Closed lmguzman closed 8 years ago
Hmmm - I see gapminder has been bumped to 0.2.0, but does that mean the 0.1.0 link dies? Weird. Anyway, no reason not to update to 0.2.0 for now, but maybe look into a more stable solution - suggestions welcome.
How about
R -e "install.packages('gapminder', repos = 'http://cran.us.r-project.org')"
?
Yeah, that works!
I am not sure what the best solution for installing R packages with a dockerfile is.
Essentially if you use:
RUN wget https://cran.r-project.org/src/contrib/gapminder_0.2.0.tar.gz
RUN R CMD INSTALL gapminder_0.2.0.tar.gz
you can specify versions, but you are HOOPED if the package has dependencies! They will not be installed with this method. If you use the other method shown above:
R -e "install.packages('gapminder', repos = 'http://cran.us.r-project.org')"
you cannot pick the version, it will just automatically grab the most recent version. This really goes against my philosophy for using Docker... But if there is not a better solution, I suggest we go with the R -e "install.packages('gapminder', repos = 'http://cran.us.r-project.org')"
option as at least dependencies are installed that way. @cboettig do you know a better solution?
You can install from the mran snapshots of cran instead, eg: set repo to "https://mran.revolutionanalytics.com/snapshot/2015-10-07" to install from that date.
Also take a look at the 'checkpoint' and 'packrat' packages to lock versions of your library in a more fine-grained way (rather than pinning to a particular date), more like gemfile.lock in Ruby.
'packrat' is already installed on the hadleyverse image, so this would be a good option.
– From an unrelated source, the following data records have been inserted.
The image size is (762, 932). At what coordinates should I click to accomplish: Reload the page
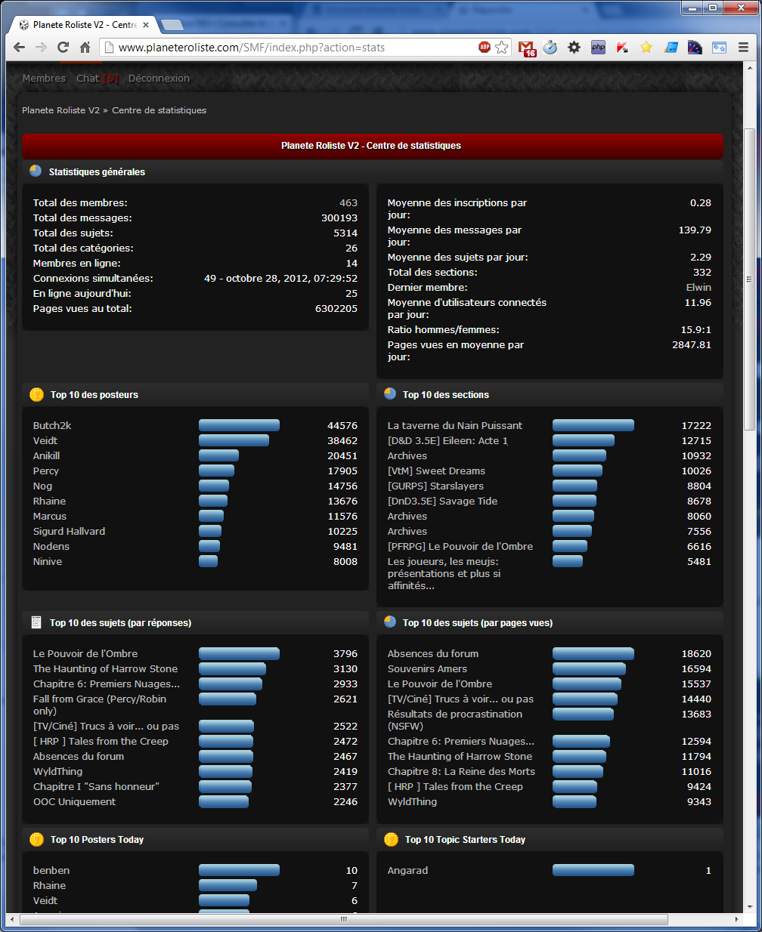click(x=63, y=48)

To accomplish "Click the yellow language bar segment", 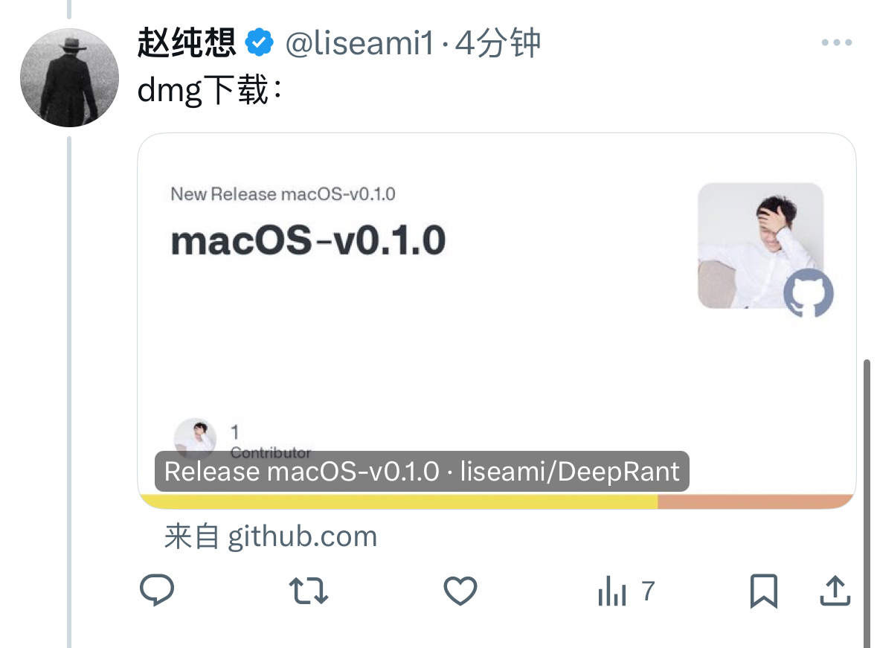I will pos(399,501).
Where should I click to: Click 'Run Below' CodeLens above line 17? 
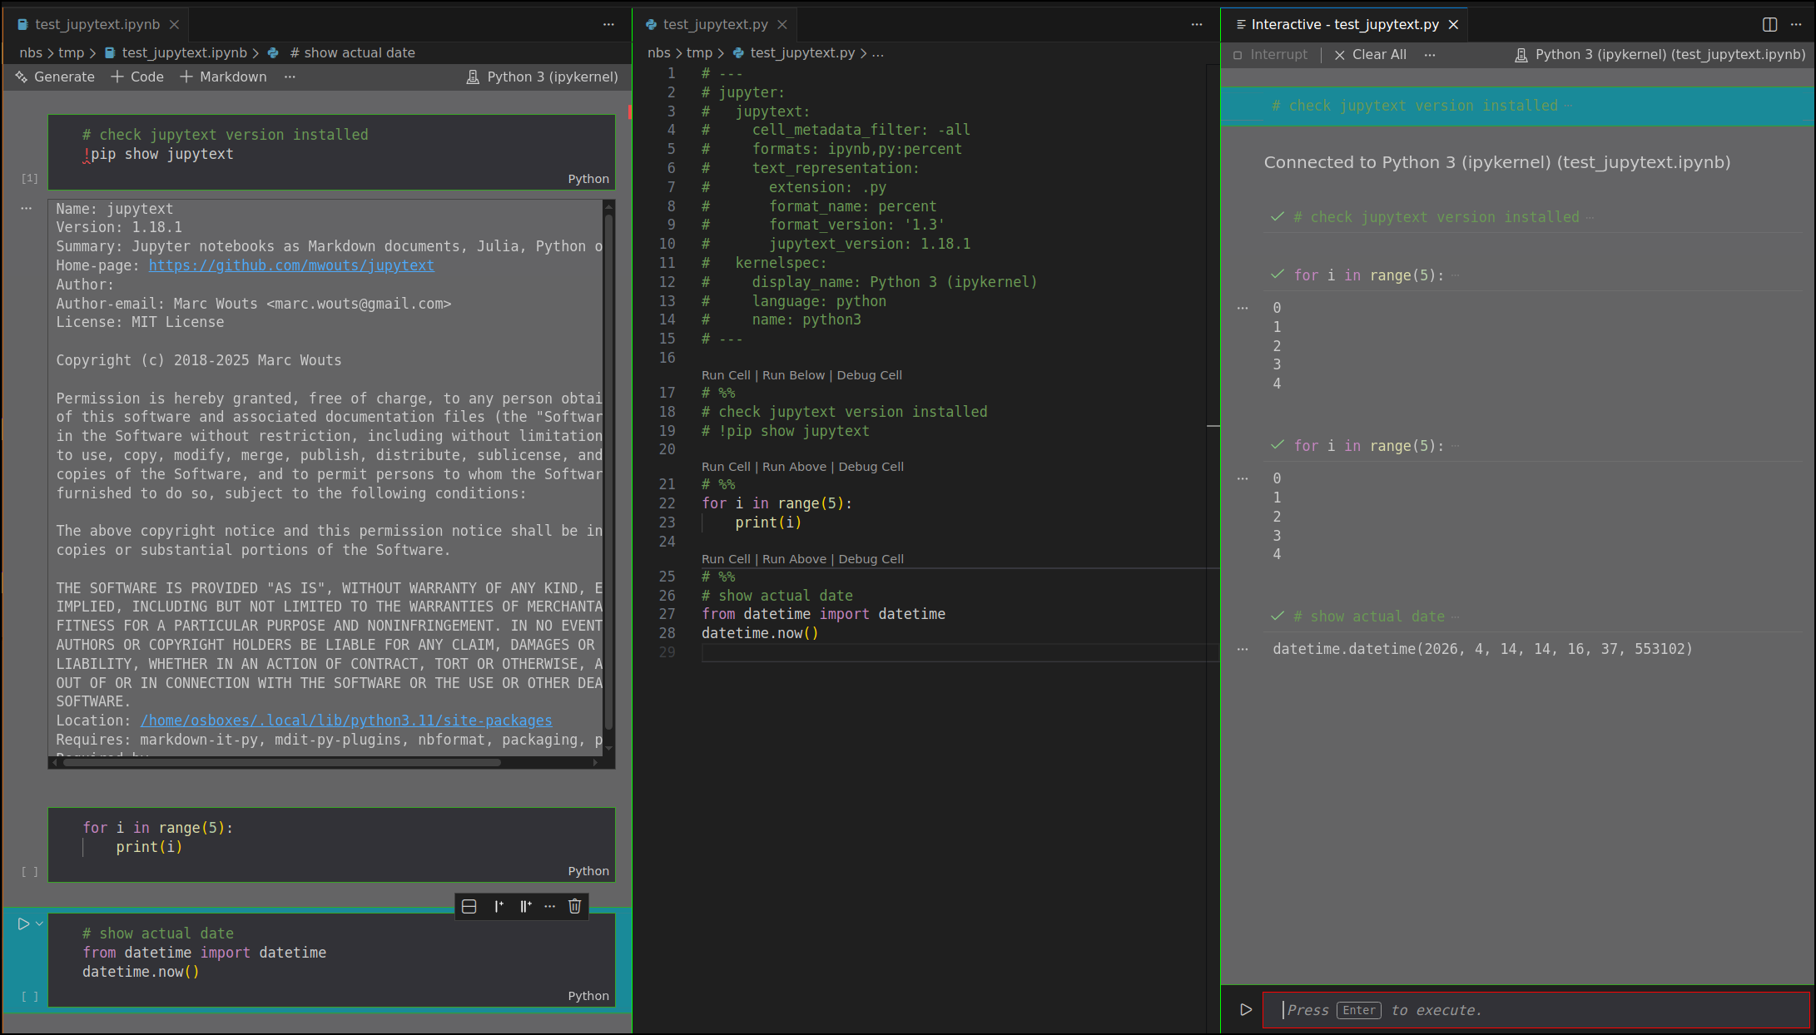793,375
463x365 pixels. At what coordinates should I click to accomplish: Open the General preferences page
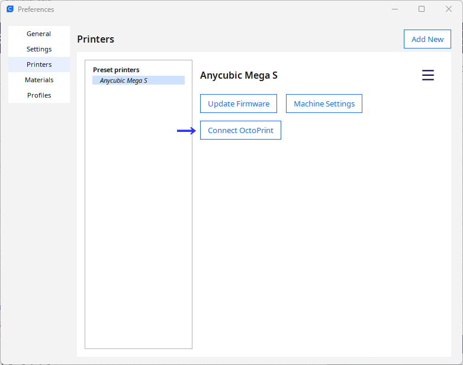(39, 34)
I also like the snapshot solution. Don't know wich is easier / more valuable for students.
As I just got pulled in here:
RUN wget https://cran.r-project.org/src/contrib/gapminder_0.2.0.tar.gz
RUN R CMD INSTALL gapminder_0.2.0.tar.gz
That is wrong on two or more counts: a) you want to combine RUN
statements and b) we have install.r
to actually fetch a package by name (and current version) from CRAN (see below) and c) you generally do NOT want to hardwire a version number as R resolves that for you.
Quick demo:
$ install.r gapminder
trying URL 'https://cran.rstudio.com/src/contrib/gapminder_0.2.0.tar.gz'
Content type 'application/x-gzip' length 243216 bytes (237 KB)
==================================================
downloaded 237 KB
* installing *source* package ‘gapminder’ ...
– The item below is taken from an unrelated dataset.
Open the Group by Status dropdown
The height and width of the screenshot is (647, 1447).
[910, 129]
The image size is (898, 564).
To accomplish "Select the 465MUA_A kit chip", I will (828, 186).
** package ‘gapminder’ successfully unpacked and MD5 sums checked
** R
** data
*** moving datasets to lazyload DB
** inst
** preparing package for lazy loading
** help
*** installing help indices
** building package indices
** testing if installed package can be loaded
* DONE (gapminder)
The downloaded source packages are in
‘/tmp/downloaded_packages’
$
That idiom is used all over the Rocker project Dockerfiles. We do not aim to snapshot particular dates, versions, vintages, releases, but @gmbecker can advertise his snapshotting solution. As @cboettig mentions above, there are others too.
@cboettig I do like the idea of installing from the mran snapshots of cran for a dockerfile. That would cover both version specificity, as well as package dependencies. Great suggestion. @BillMills @HeidiSeibold what do you think? Should we go with that for installing R packages for the dockerfile lesson?
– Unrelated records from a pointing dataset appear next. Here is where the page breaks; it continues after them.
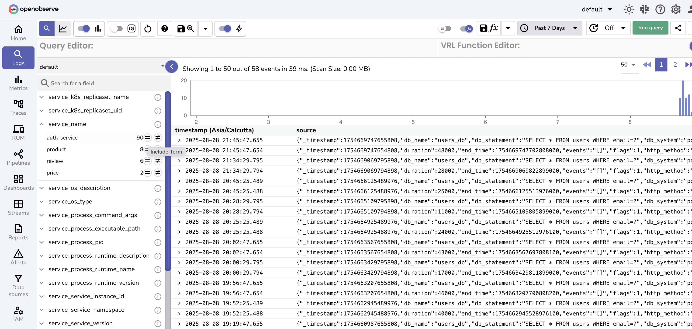The height and width of the screenshot is (329, 692).
Task: Toggle the SQL mode switch
Action: click(x=117, y=28)
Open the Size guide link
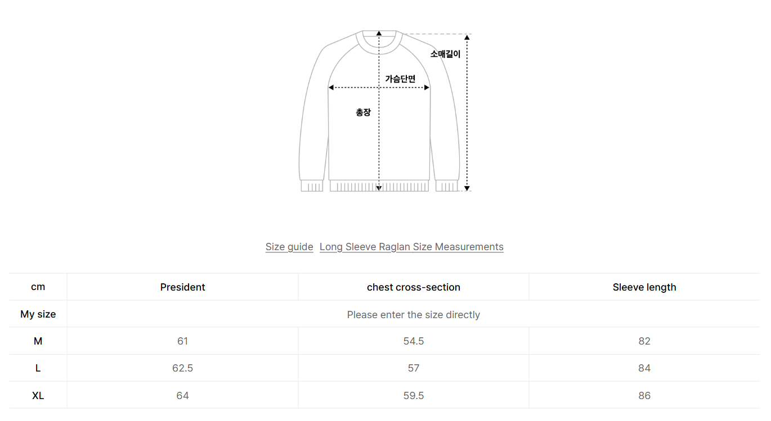This screenshot has width=771, height=421. pyautogui.click(x=289, y=247)
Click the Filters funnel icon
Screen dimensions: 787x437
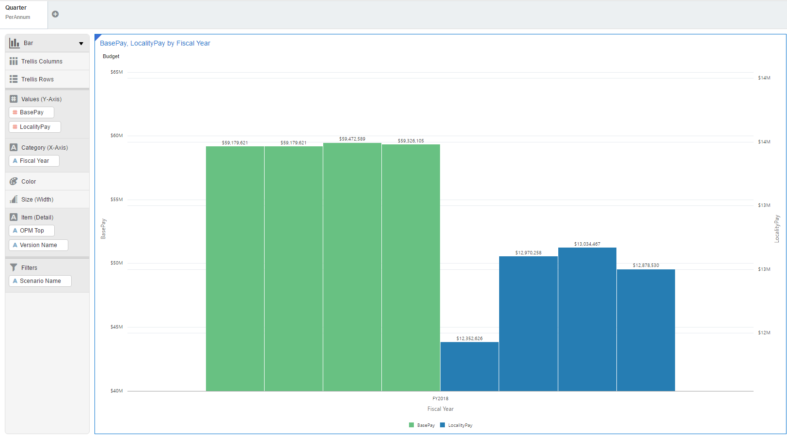(x=14, y=267)
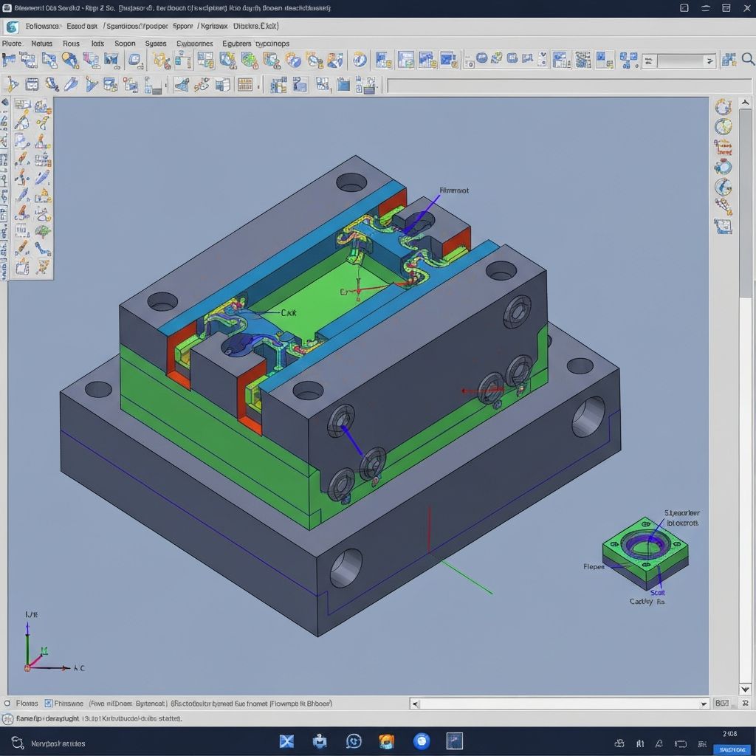Toggle the Fhinswne checkbox in bottom bar
This screenshot has width=756, height=756.
[x=48, y=704]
@eddelbuettel I agree that pinning versions is trouble for package management - but it's exactly what I do want when making a docker container - otherwise the same Dockerfile can generate two different containers depending on when you run it which means the Dockerfile is no longer a good document of what's in the container.
The ideal solution IMO resolves dependencies correctly, remains stable in time, and produces a clear document of what is in the container. @ttimbers @cboettig, your date-pinned solution seems to do the first two, but how do you recommend documenting the actual package versions that end up getting installed by this method? There's probably a convenient way to do this that R superheroes such as yourselves know about - I would want that included in the lesson, since I care way way more about what your version numbers are than what mran was doing on this date in history.
The official 'R on Docker' container (ie rocker:r-base as well as just r-base) pins as well.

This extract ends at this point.